§ **PROBLEM STATEMENT**: Begin at the top of the entries below and write out every line through the one containing "Menu (600, 115)", excluding pictures.

Stored items:

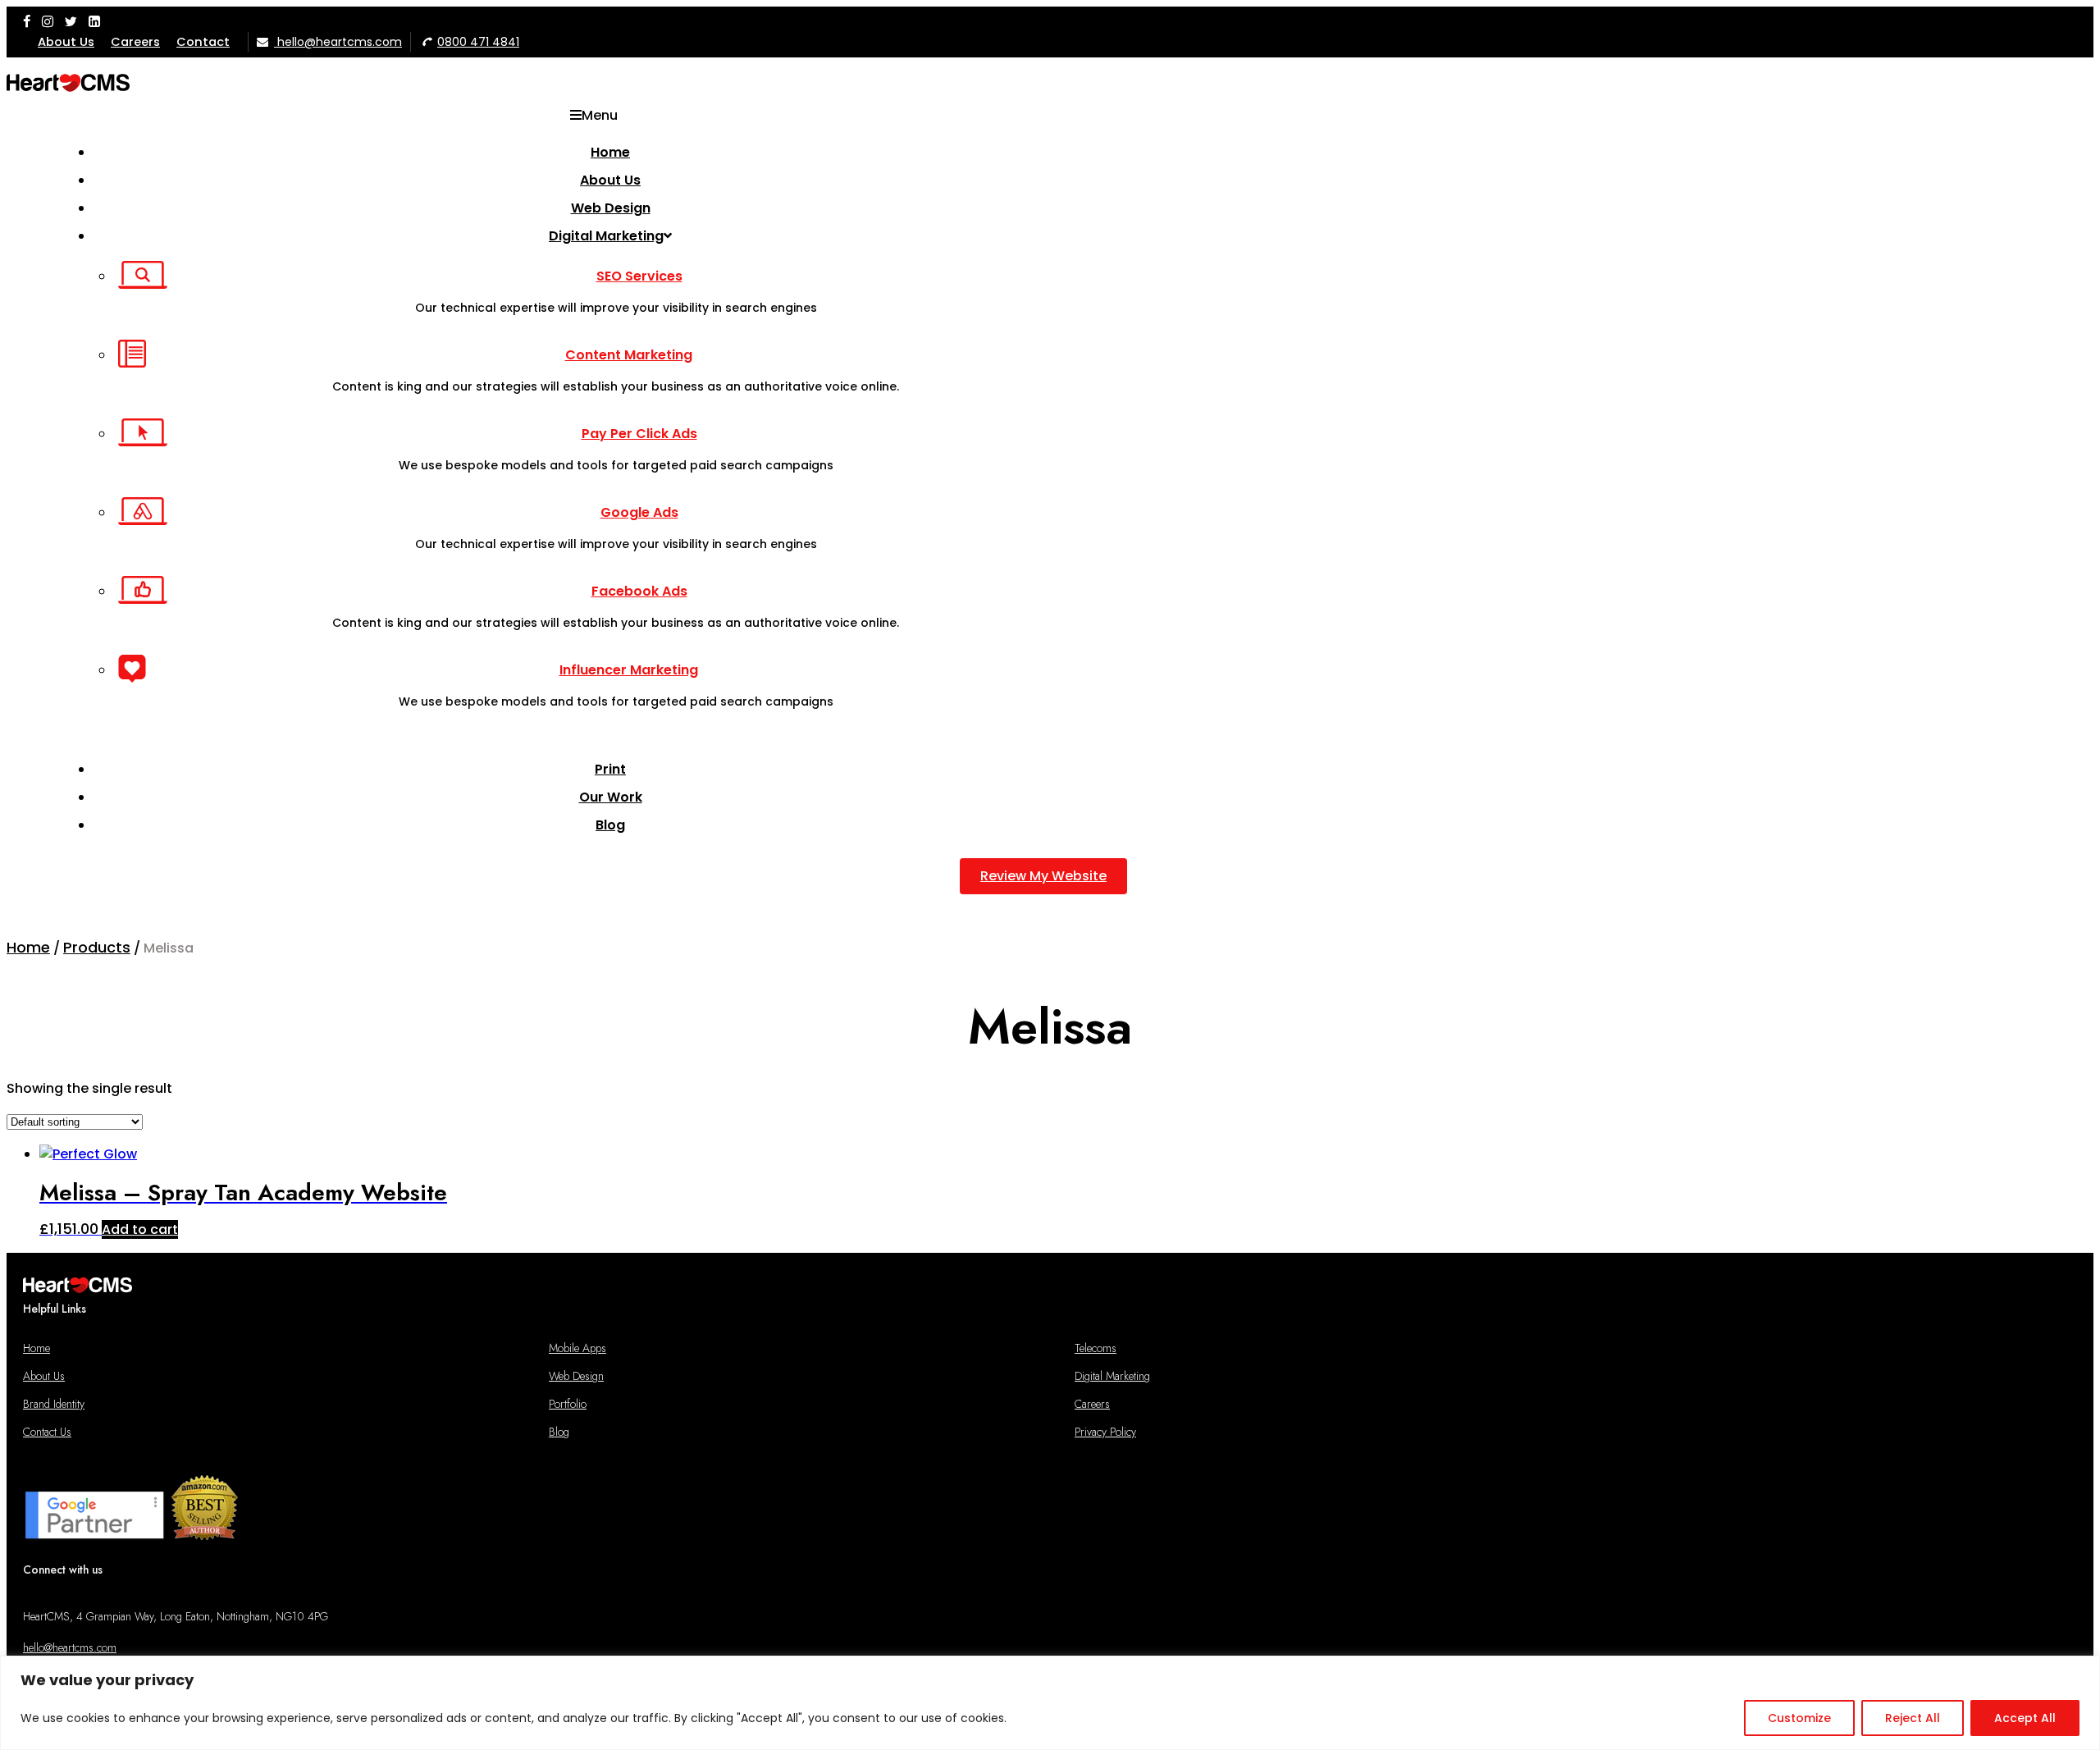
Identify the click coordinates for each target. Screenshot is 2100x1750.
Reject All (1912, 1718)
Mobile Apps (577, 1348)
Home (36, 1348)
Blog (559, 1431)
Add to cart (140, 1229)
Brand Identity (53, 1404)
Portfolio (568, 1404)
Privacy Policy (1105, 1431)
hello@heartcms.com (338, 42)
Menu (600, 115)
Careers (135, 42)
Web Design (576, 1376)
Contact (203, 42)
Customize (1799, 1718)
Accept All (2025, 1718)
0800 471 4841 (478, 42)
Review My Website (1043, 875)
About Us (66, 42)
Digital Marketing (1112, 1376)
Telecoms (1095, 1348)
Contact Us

§ **REPLY TO THE EXERCISE**:
Identify the click coordinates for each target. Screenshot is 2100x1750.
Reject All (1912, 1718)
Mobile Apps (577, 1348)
Home (36, 1348)
Blog (559, 1431)
Add to cart (140, 1229)
Brand Identity (53, 1404)
Portfolio (568, 1404)
Privacy Policy (1105, 1431)
hello@heartcms.com (338, 42)
Menu (600, 115)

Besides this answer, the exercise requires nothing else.